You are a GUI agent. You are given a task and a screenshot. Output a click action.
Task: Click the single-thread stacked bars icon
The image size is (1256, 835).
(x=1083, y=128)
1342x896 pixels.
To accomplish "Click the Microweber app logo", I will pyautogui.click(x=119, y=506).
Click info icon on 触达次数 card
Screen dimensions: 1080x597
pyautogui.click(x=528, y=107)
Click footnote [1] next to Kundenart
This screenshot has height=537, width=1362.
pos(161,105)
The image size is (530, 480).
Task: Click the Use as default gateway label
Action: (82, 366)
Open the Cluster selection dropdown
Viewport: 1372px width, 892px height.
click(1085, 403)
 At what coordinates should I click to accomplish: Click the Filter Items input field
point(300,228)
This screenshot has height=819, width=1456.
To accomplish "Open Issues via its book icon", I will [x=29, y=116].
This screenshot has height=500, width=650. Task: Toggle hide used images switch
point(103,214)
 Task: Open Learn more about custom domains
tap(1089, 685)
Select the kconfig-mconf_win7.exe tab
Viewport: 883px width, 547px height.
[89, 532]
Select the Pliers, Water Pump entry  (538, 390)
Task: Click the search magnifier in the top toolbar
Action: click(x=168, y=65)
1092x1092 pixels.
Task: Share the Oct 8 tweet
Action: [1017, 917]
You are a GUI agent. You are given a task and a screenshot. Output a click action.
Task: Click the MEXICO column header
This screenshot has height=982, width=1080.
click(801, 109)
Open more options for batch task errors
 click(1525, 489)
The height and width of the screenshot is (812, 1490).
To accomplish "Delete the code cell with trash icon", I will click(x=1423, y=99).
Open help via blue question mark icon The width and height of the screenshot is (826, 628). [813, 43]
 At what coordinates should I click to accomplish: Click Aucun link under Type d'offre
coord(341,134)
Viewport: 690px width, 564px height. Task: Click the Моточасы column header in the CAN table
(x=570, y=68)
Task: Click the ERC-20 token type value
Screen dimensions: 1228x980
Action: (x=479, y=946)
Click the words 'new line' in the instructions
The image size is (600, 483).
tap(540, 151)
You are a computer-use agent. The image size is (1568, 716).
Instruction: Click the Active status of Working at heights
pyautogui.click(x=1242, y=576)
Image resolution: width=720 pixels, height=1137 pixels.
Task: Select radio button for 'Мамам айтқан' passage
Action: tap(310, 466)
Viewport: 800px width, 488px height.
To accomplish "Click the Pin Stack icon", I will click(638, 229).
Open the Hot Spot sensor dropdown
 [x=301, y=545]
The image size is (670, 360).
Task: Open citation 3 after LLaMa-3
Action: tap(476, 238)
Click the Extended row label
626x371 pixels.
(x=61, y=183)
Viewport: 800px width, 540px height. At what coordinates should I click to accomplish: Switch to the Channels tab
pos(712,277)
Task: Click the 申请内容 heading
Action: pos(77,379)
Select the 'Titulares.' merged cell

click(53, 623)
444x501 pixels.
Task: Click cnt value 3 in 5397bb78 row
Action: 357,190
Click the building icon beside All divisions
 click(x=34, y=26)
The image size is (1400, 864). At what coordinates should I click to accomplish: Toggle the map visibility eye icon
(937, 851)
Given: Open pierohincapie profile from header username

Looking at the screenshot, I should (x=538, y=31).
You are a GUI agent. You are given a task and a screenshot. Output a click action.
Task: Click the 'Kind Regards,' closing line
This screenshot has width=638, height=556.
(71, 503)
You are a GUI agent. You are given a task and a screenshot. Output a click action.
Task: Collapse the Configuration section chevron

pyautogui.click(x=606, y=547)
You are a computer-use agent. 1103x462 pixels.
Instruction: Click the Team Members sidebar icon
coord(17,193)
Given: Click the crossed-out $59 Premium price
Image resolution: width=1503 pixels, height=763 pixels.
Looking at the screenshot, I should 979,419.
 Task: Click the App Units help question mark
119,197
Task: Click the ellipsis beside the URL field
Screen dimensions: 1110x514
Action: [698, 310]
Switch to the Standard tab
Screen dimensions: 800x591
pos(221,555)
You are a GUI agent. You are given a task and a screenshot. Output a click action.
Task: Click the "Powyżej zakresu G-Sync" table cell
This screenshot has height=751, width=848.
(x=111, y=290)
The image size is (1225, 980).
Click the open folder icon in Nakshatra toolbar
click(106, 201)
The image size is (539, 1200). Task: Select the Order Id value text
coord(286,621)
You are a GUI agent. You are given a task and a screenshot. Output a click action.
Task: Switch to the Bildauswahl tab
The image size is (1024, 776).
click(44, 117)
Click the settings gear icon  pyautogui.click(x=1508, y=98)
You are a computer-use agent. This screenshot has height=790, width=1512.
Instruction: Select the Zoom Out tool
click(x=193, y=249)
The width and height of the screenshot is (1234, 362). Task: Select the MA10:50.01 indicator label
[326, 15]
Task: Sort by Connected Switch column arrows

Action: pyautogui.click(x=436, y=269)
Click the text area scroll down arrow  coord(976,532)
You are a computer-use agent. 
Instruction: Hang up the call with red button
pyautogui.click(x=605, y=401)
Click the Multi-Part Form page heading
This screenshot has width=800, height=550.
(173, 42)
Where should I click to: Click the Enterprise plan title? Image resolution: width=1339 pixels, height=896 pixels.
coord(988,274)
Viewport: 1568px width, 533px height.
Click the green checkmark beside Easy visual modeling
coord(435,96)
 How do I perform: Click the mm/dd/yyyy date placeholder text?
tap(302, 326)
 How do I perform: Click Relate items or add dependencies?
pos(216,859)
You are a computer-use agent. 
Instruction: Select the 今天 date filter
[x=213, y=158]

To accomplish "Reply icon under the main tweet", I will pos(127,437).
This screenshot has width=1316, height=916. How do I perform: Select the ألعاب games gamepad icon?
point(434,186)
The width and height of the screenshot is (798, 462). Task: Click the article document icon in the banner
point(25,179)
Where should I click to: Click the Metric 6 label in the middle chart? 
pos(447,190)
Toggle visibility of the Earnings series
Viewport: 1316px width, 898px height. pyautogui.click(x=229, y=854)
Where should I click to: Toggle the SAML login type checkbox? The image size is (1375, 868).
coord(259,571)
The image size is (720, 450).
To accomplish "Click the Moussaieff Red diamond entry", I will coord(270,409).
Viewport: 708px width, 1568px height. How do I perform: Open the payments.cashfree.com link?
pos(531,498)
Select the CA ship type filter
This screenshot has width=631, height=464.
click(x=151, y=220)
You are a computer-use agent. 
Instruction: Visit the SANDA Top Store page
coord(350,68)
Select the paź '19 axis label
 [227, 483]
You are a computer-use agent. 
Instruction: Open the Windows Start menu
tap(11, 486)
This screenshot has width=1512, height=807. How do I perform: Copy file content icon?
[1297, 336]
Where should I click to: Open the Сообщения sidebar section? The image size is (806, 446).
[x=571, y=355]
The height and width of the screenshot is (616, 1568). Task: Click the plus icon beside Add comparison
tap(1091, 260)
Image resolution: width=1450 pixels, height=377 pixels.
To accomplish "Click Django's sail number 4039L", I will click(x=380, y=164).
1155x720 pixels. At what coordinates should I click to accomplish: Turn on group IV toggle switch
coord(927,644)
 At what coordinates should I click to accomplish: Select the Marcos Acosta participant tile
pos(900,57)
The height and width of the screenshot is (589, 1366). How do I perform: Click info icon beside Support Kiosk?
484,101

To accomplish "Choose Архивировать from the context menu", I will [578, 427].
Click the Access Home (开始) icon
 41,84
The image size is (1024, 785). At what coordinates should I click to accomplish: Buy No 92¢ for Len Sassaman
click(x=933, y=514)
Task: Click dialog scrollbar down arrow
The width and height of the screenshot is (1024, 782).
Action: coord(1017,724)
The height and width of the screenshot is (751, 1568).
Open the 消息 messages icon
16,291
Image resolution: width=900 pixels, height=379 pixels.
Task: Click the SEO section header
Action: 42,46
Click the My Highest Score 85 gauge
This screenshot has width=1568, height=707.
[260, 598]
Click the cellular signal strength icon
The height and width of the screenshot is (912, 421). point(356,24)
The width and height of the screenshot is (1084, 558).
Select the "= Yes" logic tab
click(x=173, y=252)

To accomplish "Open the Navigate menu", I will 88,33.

• **PROBLEM TO WORK ON**: Extract every line of the records that contains the word "more", copying each one in full.

• **RESPONSE TO THE TASK**:
 Task: Open Learn more about custom domains
Open more options for batch task errors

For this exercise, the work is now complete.